And keep in mind, this exploit isn't new. It's been a documented, open issue for over two years (correction: three years). Of course, this problem will get worse if the Tor Browser begins adapting fonts based on locale or when Firefox changes fonts. If your Tor Browser doesn't have the exact same signature as everyone else, then I can track you.
Here's some code that actually performs this font test:
But if you don't think identifying your platform is enough detail, then let's try a different exploit. This one distinctly identifies attributes about your computer via the Tor Browser. This web page just ran the test on your browser. Here's the results:
(This entire test is written in JavaScript and does not transmit the results to anyone. I don't even see your results.)

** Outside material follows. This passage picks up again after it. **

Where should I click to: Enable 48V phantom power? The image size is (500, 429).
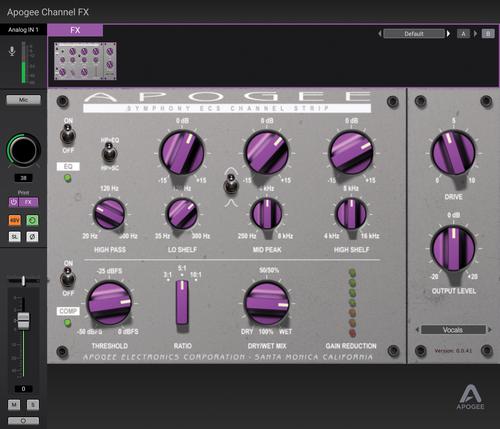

What you should see from this test depends on your browser:
The best part is: you will see the same icons with both the Tor Browser and (pre-59) Firefox browser on the same computer. This is because they represent the default icons on the computer, and are not limited to the web browser. As an attacker, I could map a Tor Browser to a Firefox browser. And since Firefox doesn't typically use Tor, it means that I can breach your anonymity.
Of course, one of my critics pointed out that getting the icons from your display to my server requires extracting the icon from the image tag. That's something that the Tor Browser forbids. So really, this is a good exploit in theory, but it doesn't work in practice. (In response to him, I just smiled broadly and said, "I'm not disclosing all of my exploits today." That's not the only way to use an image.)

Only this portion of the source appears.